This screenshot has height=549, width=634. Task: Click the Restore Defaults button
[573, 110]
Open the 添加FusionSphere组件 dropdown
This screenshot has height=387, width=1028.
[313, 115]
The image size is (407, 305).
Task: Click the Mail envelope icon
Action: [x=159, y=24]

┄┄┄┄┄┄┄┄┄┄

*PROBLEM*
All lines from the one that holds "Open the 添加FusionSphere组件 dropdown" through the end of the material, both ends included, should be restated exactly.

*EXERCISE RESULT*
Open the 添加FusionSphere组件 dropdown
This screenshot has height=387, width=1028.
[313, 115]
The image size is (407, 305).
Task: Click the Mail envelope icon
Action: [x=159, y=24]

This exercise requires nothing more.